In Q1 2025 the Company recorded a $119.7 million impairment expense in net loss from discontinued operations related to the BRS assets held for sale as a result of the Transaction.
Q1 2025 revenue from continuing operations of $34.2 million versus $27.7 million in the prior year period.
Q1 2025 Adjusted EBITDA1 from continuing operations of $45,000 versus Adjusted EBTDA loss of $116,000 in the prior year period.
Q1 2025 net loss from continuing operations of $4.8 million versus a net loss of $3.4 million in the prior year period.
________________________________
1 Adjusted EBITDA is a Non-IFRS measure. For more information on non-IFRS financial measures, see "Non-IFRS Measures" and "Reconciliation of Non-IFRS Measures" in the MD&A dated May 15, 2025 for the three months ended March 31, 2025 available under the Company's profile on SEDAR+ (www.sedarplus.ca).
Statement from Boat Rocker Media CEO John Young
"With the recent publication of an information circular in connection with the reverse takeover by Blue Ant and management buyout transactions, we are moving closer to a new chapter for BRMI shareholders. We thank shareholders for their support over the years and the Company looks forward to forging a new path with Blue Ant."
PROPOSED REVERSE TAKEOVER BY BLUE ANT MEDIA INC. AND MANAGEMENT BUYOUT
On March 24, 2025, the Company announced that it had entered into definitive agreements with Blue Ant Media Inc. ("Blue Ant") pursuant to which Blue Ant, a privately owned company controlled by Michael MacMillan, will go-public via reverse take-over (the "RTO") of the Company, and the Company will concurrently sell Boat Rocker Studios to a privately owned company controlled by the Company's Co-Founders and Co-Executive Chairmen, David Fortier and Ivan Schneeberg, and BRMI CEO John Young ("IDJCo") (the "Management Buyout").

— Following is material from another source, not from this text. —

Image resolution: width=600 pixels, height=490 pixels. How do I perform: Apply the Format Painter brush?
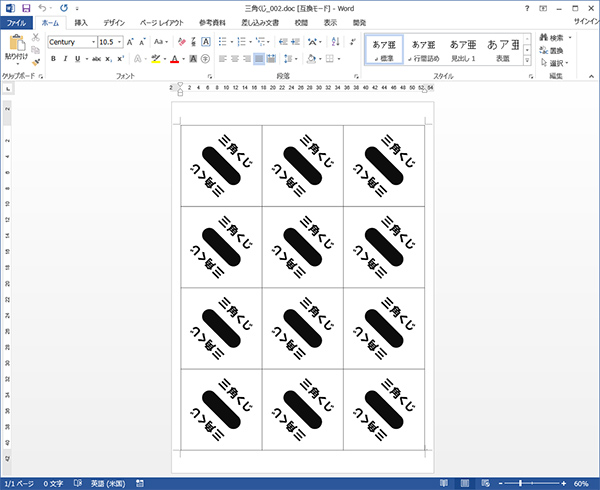pyautogui.click(x=37, y=62)
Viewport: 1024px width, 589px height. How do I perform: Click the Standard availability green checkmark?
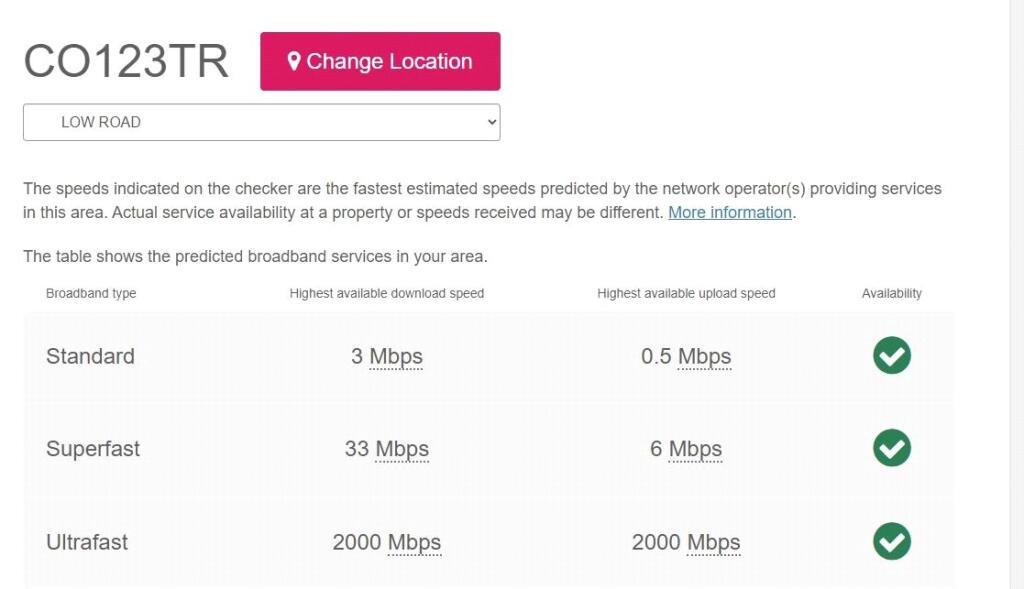[891, 356]
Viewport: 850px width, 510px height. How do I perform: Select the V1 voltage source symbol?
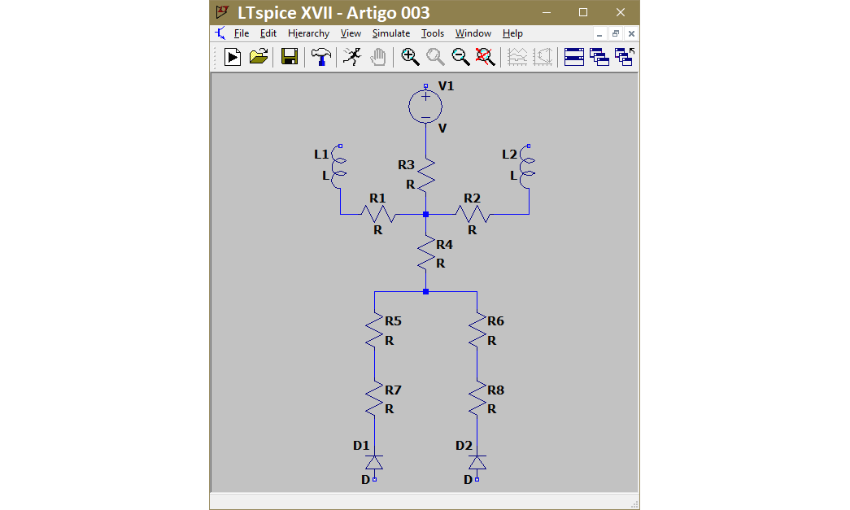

Additionally, the Company entered into an agreement with Fairfax Financial Holdings Limited ("Fairfax") to sell its minority investment in a U.S. talent management business to Fairfax (collectively, with the RTO and the Management Buyout, the "Transaction.")
As part of the Transaction, Blue Ant as the resulting issuer (the "Resulting Issuer") will retain the businesses currently conducted by the Insight Productions, Proper Television and Jam Filled Entertainment divisions of BRMI (the "Retained Business"), as well as BRMI's public company status.
The three transactions that encompass the Transaction are all cross-conditional. If BRMI Shareholders vote in favour of some of the resolutions and against others such that one of the resolutions does not meet the required majority, the Transaction is unlikely to proceed.
The board of directors of BRMI (the "Board"), acting on the unanimous recommendation of a special committee comprised solely of the independent directors of BRMI (the "Special Committee"), and with interested directors abstaining, unanimously supports the Transaction. The Board believes that the Transaction is in the best interests of the Company and BRMI Shareholders (other than the IDJ Principals, Fairfax and their respective affiliates) (collectively the "Minority Shareholders") and is fair to the Minority Shareholders.
Statement from Sangeeta Desai, Chair of the Special Committee, and Lead Independent Director of BRMI:
"The Transaction is expected to offer significant value creation potential for BRMI shareholders in a global media company with an experienced management team, stronger balance sheet and enhanced scale. The Transaction is also an attractive option relative to alternatives, including the Company operating in the current challenging market. Finally, the Transaction is expected to provide an enhanced valuation of the Resulting Issuer. Based upon an independent formal valuation prepared by Scotiabank, the fair market value of the shares of the Resulting Issuer2 was in the range of $1.50 to $1.91 per share. The Board, upon the unanimous recommendation of the Special Committee, strongly supports the Transaction and encourages shareholders to vote in favour of the various Transaction resolutions."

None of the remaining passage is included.